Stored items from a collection
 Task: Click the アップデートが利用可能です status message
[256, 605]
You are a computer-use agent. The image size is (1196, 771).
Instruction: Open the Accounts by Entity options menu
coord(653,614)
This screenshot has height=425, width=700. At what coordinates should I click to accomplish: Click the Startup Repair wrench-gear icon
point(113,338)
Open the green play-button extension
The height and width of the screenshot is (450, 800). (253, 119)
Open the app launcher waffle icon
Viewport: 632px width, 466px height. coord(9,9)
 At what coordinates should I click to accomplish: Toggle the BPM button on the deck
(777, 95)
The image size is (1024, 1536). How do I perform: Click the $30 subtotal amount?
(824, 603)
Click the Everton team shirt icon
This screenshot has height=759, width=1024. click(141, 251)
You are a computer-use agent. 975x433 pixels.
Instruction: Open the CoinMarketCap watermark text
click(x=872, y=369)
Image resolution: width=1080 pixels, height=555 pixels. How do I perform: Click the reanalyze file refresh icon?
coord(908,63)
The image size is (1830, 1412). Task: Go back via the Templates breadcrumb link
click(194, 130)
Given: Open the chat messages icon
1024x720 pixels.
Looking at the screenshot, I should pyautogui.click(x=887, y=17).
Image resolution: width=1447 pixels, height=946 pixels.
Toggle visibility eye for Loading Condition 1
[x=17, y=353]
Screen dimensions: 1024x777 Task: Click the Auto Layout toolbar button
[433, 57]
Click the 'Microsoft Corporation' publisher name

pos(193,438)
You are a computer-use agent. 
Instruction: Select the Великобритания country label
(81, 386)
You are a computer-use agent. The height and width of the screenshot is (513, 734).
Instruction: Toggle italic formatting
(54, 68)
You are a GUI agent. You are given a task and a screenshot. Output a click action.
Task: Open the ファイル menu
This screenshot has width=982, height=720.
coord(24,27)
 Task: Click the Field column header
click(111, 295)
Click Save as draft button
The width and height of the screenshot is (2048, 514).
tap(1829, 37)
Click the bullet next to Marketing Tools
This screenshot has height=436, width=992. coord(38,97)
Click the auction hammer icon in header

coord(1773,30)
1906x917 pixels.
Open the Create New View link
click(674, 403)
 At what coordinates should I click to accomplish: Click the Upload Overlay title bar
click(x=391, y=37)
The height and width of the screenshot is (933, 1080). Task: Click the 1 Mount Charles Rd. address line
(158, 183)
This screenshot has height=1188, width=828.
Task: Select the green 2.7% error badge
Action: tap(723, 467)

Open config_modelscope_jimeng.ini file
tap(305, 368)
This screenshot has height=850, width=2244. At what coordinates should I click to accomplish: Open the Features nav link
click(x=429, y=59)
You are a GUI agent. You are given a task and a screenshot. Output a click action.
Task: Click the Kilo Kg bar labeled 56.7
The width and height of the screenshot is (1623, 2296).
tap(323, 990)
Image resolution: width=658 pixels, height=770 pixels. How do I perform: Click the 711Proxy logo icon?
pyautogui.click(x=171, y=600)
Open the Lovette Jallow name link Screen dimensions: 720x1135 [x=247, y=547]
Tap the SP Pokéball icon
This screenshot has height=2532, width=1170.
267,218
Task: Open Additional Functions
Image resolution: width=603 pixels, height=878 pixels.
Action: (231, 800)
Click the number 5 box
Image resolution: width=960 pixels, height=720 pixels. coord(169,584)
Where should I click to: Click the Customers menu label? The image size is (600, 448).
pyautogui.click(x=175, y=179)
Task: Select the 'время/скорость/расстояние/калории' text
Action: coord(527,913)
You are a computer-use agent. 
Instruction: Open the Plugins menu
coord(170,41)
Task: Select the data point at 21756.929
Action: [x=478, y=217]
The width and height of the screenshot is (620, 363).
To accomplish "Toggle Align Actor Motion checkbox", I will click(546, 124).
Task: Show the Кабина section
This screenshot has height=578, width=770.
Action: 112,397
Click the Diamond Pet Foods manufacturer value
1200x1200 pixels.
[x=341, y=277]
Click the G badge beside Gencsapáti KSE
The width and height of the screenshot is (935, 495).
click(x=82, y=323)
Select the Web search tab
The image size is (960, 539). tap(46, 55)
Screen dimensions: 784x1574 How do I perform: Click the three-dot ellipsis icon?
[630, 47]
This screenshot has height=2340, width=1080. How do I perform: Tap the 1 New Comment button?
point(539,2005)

• Your instructions: Retype every line of the data above exactly.

• Exercise solution:
 Task: Click the アップデートが利用可能です status message
[256, 605]
You are a computer-use agent. The image size is (1196, 771).
Instruction: Open the Accounts by Entity options menu
coord(653,614)
This screenshot has height=425, width=700. At what coordinates should I click to accomplish: Click the Startup Repair wrench-gear icon
point(113,338)
Open the green play-button extension
The height and width of the screenshot is (450, 800). (253, 119)
Open the app launcher waffle icon
Viewport: 632px width, 466px height. coord(9,9)
 At what coordinates should I click to accomplish: Toggle the BPM button on the deck
(777, 95)
The image size is (1024, 1536). How do I perform: Click the $30 subtotal amount?
(824, 603)
Click the Everton team shirt icon
This screenshot has height=759, width=1024. click(141, 251)
You are a computer-use agent. 975x433 pixels.
Instruction: Open the CoinMarketCap watermark text
click(x=872, y=369)
Image resolution: width=1080 pixels, height=555 pixels. How do I perform: Click the reanalyze file refresh icon?
coord(908,63)
The image size is (1830, 1412). Task: Go back via the Templates breadcrumb link
click(194, 130)
Given: Open the chat messages icon
1024x720 pixels.
Looking at the screenshot, I should pyautogui.click(x=887, y=17).
Image resolution: width=1447 pixels, height=946 pixels.
Toggle visibility eye for Loading Condition 1
[x=17, y=353]
Screen dimensions: 1024x777 Task: Click the Auto Layout toolbar button
[433, 57]
Click the 'Microsoft Corporation' publisher name

pos(193,438)
You are a computer-use agent. 
Instruction: Select the Великобритания country label
(81, 386)
You are a computer-use agent. The height and width of the screenshot is (513, 734).
Instruction: Toggle italic formatting
(54, 68)
You are a GUI agent. You are given a task and a screenshot. Output a click action.
Task: Open the ファイル menu
This screenshot has width=982, height=720.
coord(24,27)
 Task: Click the Field column header
click(111, 295)
Click Save as draft button
The width and height of the screenshot is (2048, 514).
tap(1829, 37)
Click the bullet next to Marketing Tools
This screenshot has height=436, width=992. coord(38,97)
Click the auction hammer icon in header

coord(1773,30)
1906x917 pixels.
Open the Create New View link
click(674, 403)
 At what coordinates should I click to accomplish: Click the Upload Overlay title bar
click(x=391, y=37)
The height and width of the screenshot is (933, 1080). Task: Click the 1 Mount Charles Rd. address line
(158, 183)
This screenshot has height=1188, width=828.
Task: Select the green 2.7% error badge
Action: tap(723, 467)

Open config_modelscope_jimeng.ini file
tap(305, 368)
This screenshot has height=850, width=2244. At what coordinates should I click to accomplish: Open the Features nav link
click(x=429, y=59)
You are a GUI agent. You are given a task and a screenshot. Output a click action.
Task: Click the Kilo Kg bar labeled 56.7
The width and height of the screenshot is (1623, 2296).
tap(323, 990)
Image resolution: width=658 pixels, height=770 pixels. How do I perform: Click the 711Proxy logo icon?
pyautogui.click(x=171, y=600)
Open the Lovette Jallow name link Screen dimensions: 720x1135 [x=247, y=547]
Tap the SP Pokéball icon
This screenshot has height=2532, width=1170.
267,218
Task: Open Additional Functions
Image resolution: width=603 pixels, height=878 pixels.
Action: (231, 800)
Click the number 5 box
Image resolution: width=960 pixels, height=720 pixels. coord(169,584)
Where should I click to: Click the Customers menu label? The image size is (600, 448).
pyautogui.click(x=175, y=179)
Task: Select the 'время/скорость/расстояние/калории' text
Action: coord(527,913)
You are a computer-use agent. 
Instruction: Open the Plugins menu
coord(170,41)
Task: Select the data point at 21756.929
Action: [x=478, y=217]
The width and height of the screenshot is (620, 363).
To accomplish "Toggle Align Actor Motion checkbox", I will click(546, 124).
Task: Show the Кабина section
This screenshot has height=578, width=770.
Action: 112,397
Click the Diamond Pet Foods manufacturer value
1200x1200 pixels.
[x=341, y=277]
Click the G badge beside Gencsapáti KSE
The width and height of the screenshot is (935, 495).
click(x=82, y=323)
Select the Web search tab
The image size is (960, 539). tap(46, 55)
Screen dimensions: 784x1574 How do I perform: Click the three-dot ellipsis icon?
[630, 47]
This screenshot has height=2340, width=1080. How do I perform: Tap the 1 New Comment button?
point(539,2005)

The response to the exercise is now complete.